SHORT EXERCISE → Replace "location" with "position" in the part of the records that opens at the first line and closes with the line containing "criteria [531, 497]". Give only that part again, with everything else unchanged.

SUPPLIED DATA →

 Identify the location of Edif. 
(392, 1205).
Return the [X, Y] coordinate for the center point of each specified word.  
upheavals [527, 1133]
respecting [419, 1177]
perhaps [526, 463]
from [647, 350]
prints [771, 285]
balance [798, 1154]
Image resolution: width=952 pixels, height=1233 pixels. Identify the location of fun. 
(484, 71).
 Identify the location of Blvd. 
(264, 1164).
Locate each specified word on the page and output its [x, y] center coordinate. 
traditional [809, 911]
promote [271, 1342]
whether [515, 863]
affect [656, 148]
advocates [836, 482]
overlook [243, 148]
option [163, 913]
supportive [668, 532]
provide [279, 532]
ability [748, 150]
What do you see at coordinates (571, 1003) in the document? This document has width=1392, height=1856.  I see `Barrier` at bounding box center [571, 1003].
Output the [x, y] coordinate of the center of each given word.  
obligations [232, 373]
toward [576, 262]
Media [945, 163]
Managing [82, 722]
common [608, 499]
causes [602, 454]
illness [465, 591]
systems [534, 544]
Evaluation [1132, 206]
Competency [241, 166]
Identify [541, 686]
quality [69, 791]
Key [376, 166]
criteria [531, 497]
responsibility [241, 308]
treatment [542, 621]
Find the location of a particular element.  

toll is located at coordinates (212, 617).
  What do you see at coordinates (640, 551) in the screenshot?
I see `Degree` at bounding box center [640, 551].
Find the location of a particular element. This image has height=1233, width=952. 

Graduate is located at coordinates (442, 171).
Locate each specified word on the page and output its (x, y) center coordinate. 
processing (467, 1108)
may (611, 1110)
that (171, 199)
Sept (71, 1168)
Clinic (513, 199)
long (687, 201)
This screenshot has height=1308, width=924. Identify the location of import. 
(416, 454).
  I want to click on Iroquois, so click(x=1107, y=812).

RESPONSE TO THIS EXERCISE →
 Identify the position of Edif. 
(392, 1205).
Return the [X, Y] coordinate for the center point of each specified word.  
upheavals [527, 1133]
respecting [419, 1177]
perhaps [526, 463]
from [647, 350]
prints [771, 285]
balance [798, 1154]
Image resolution: width=952 pixels, height=1233 pixels. Identify the position of fun. 
(484, 71).
 Identify the position of Blvd. 
(264, 1164).
Locate each specified word on the page and output its [x, y] center coordinate. 
traditional [809, 911]
promote [271, 1342]
whether [515, 863]
affect [656, 148]
advocates [836, 482]
overlook [243, 148]
option [163, 913]
supportive [668, 532]
provide [279, 532]
ability [748, 150]
What do you see at coordinates (571, 1003) in the document? This document has width=1392, height=1856.  I see `Barrier` at bounding box center [571, 1003].
Output the [x, y] coordinate of the center of each given word.  
obligations [232, 373]
toward [576, 262]
Media [945, 163]
Managing [82, 722]
common [608, 499]
causes [602, 454]
illness [465, 591]
systems [534, 544]
Evaluation [1132, 206]
Competency [241, 166]
Identify [541, 686]
quality [69, 791]
Key [376, 166]
criteria [531, 497]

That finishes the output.